The most common injury reported for workers over the age of 45 is musculoskeletal disorders, rather than workplace accidents. It seems, therefore, their abundant experience helps our older generation to avoid accidents. Their physical abilities, on the other hand, may cause other problems.
These incidences, however, are not exclusively due to an aging body. We often see the older generation skip safety measures as they over-rely on their own experience and judgment. Consider the term ‘she’ll be right, mate.’
Younger Workers Suffer More Injuries
But without a doubt, the skills our older workers possess are an asset. By ensuring they are taught the importance of safe work methods, we can keep them working safely for longer.
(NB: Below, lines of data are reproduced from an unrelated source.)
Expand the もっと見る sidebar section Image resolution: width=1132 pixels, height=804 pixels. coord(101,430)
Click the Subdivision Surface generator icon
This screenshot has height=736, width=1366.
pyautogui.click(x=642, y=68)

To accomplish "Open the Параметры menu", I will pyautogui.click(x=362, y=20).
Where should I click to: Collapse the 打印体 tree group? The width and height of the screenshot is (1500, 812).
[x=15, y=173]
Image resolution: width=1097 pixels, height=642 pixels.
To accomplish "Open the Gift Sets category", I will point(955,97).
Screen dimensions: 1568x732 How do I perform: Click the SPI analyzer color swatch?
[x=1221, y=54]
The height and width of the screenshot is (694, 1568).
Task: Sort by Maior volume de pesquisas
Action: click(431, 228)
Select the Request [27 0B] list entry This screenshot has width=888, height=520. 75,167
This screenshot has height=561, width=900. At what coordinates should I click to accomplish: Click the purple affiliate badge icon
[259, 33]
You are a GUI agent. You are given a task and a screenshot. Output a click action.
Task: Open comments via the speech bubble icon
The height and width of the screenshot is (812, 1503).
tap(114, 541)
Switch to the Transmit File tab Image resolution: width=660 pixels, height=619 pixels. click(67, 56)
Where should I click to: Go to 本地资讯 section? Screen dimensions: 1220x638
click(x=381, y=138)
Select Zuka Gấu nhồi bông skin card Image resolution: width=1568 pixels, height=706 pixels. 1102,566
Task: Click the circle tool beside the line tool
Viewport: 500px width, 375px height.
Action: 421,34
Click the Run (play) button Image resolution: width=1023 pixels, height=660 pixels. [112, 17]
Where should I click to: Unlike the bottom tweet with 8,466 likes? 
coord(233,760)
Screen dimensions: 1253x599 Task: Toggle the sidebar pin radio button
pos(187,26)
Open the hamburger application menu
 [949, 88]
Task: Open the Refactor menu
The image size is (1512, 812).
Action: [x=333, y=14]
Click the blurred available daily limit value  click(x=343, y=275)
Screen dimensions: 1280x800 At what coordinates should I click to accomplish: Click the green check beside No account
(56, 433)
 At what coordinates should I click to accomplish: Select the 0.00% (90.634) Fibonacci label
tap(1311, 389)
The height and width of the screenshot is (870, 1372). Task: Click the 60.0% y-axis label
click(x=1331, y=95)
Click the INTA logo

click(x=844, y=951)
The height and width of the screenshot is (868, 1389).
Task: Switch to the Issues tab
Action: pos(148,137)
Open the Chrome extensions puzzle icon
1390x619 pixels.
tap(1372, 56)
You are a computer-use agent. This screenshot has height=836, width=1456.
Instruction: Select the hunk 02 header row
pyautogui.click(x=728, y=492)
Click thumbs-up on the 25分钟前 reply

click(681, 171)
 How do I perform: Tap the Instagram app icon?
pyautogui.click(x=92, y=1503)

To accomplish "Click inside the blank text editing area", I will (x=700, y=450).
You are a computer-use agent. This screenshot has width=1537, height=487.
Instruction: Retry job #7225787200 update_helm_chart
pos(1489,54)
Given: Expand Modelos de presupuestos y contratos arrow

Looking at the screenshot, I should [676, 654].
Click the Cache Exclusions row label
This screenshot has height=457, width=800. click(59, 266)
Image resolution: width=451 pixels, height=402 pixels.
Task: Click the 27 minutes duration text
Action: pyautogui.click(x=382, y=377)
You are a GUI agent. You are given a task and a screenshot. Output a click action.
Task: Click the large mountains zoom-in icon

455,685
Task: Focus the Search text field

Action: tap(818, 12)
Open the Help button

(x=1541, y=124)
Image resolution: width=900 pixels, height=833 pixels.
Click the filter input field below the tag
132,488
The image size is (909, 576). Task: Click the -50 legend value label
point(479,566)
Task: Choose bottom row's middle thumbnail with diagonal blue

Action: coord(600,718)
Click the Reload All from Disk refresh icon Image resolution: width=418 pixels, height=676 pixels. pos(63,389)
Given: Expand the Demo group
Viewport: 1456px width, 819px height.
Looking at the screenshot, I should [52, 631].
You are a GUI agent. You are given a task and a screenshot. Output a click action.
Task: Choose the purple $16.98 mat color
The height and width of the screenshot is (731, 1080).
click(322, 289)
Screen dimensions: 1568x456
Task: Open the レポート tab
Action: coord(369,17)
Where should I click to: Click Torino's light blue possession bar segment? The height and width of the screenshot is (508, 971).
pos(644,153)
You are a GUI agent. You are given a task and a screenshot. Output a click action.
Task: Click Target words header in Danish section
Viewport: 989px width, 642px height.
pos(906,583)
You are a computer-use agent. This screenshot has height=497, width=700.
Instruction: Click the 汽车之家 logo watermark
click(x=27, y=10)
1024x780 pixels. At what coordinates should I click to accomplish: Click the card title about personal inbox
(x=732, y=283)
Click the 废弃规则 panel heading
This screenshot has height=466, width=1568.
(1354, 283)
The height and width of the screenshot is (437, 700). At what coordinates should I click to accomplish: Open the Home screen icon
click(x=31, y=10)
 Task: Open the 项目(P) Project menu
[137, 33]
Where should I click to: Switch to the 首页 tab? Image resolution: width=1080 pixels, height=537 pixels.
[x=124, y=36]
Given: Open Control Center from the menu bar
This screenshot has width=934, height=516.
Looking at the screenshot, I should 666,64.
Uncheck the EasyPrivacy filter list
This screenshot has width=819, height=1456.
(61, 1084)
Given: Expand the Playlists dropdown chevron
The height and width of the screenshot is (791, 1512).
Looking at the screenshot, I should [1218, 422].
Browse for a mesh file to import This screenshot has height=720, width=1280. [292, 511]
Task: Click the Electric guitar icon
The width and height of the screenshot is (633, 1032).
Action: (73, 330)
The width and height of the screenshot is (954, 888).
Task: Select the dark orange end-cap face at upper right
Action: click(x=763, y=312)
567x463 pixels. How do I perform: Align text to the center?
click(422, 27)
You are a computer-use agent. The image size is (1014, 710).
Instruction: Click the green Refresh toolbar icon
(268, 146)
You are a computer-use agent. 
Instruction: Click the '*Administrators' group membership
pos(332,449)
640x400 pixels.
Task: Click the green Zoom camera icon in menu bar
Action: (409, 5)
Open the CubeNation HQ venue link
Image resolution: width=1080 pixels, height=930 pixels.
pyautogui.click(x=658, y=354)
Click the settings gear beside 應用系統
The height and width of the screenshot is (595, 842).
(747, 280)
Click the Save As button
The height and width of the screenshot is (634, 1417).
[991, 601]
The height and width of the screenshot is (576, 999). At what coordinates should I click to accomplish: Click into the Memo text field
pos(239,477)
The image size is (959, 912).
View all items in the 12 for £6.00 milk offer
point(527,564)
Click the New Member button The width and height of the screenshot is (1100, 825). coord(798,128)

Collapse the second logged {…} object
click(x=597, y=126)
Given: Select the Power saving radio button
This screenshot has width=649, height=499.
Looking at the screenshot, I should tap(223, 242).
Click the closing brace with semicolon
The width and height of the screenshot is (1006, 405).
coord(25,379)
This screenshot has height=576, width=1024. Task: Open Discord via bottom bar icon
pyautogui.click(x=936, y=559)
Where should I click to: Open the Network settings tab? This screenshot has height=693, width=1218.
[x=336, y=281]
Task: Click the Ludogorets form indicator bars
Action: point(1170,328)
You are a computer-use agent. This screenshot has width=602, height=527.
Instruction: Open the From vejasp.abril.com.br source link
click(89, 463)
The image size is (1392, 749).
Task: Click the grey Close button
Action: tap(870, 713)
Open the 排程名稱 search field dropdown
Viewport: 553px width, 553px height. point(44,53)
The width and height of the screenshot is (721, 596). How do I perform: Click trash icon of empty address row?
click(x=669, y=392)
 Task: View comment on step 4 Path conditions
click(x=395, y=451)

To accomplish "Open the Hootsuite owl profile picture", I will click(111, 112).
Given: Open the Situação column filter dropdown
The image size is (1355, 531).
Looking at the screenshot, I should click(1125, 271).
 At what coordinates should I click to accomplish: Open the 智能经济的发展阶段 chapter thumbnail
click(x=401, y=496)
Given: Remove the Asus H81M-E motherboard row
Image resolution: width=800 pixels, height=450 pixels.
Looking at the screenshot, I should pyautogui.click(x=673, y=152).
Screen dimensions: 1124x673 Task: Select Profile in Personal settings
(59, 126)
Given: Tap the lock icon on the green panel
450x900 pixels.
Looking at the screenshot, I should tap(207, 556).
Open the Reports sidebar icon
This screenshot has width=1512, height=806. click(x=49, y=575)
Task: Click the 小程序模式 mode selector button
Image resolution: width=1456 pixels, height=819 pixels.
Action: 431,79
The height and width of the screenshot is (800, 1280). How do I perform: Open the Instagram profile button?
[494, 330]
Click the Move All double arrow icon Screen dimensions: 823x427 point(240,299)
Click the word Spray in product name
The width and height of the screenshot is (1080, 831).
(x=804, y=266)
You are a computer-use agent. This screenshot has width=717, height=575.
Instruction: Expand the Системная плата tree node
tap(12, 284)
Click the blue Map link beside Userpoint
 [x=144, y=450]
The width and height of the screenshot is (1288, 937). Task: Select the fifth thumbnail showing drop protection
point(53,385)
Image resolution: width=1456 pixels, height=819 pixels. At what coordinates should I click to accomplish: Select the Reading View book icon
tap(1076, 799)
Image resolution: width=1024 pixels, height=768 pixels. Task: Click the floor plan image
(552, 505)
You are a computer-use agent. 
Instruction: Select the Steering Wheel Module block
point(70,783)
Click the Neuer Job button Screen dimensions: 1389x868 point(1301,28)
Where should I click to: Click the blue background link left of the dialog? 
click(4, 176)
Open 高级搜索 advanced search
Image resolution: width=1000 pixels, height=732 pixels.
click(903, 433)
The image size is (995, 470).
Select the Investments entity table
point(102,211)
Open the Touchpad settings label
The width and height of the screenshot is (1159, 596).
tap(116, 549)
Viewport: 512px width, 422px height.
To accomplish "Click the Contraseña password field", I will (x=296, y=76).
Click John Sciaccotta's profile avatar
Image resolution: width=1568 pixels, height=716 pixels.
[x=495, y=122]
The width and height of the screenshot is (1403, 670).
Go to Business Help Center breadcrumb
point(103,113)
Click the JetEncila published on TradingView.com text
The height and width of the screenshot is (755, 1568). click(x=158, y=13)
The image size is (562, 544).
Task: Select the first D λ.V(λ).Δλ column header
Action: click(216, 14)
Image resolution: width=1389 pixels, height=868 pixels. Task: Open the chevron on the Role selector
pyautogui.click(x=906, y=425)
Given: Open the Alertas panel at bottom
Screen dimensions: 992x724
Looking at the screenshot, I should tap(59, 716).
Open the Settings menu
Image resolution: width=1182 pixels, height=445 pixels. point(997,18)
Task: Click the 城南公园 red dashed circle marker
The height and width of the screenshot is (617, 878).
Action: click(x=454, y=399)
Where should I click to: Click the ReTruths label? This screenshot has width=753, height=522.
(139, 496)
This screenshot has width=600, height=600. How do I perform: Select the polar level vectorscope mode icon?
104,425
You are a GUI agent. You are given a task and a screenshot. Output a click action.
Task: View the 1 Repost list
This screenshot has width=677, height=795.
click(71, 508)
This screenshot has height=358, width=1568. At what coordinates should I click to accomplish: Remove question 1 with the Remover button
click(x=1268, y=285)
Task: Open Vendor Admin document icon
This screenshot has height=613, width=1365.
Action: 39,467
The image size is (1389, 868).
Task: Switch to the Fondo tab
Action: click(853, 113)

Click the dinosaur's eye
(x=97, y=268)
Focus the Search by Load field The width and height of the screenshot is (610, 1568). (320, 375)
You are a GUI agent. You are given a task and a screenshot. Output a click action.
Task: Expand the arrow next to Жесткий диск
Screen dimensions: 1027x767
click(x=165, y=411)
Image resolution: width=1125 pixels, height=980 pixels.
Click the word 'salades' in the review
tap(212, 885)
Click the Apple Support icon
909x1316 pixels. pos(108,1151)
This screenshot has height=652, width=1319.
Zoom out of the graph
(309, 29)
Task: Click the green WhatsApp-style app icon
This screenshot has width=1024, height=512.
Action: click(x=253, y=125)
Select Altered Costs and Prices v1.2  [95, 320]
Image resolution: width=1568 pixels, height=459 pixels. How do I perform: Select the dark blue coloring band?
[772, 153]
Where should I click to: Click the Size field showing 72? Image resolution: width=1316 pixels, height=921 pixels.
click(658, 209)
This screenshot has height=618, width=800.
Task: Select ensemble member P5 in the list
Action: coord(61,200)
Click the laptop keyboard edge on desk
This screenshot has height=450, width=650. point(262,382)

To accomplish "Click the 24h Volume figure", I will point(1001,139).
Australian statistics reflect that young workers are 17 per cent more likely to suffer a work-related injury than other age groups.
According to ProChoice, Australian statistics reflect that young workers are 17 per cent more likely to suffer a work-related injury than other age groups. Young workers often have reduced risk perception, are less likely to ask questions, and tend to overestimate their capabilities.
“Organisations should utilise their (older workers) experience to educate new workers,” Glen Hutchinson, Managing Director at HMC Safety Consultants, told Jobsite ANZ. “Most incidents are generally behavioural as opposed to systemic. Poor planning and coordinating will also result in poor execution.
“Most incidents I see involved workers aged between 18 and 26 years old. They’re often in a hurry to get things done but without the knowledge and experience.”
Rosie Nechie, Director of Essential Safety, told Jobsite ANZ that the only way to make WHS work is for the message to come from the top. “Management need to directly speak with their workers, ask them questions and engage them. If they are part of the conversation, then they are more likely to ‘own it’,” Nechie said.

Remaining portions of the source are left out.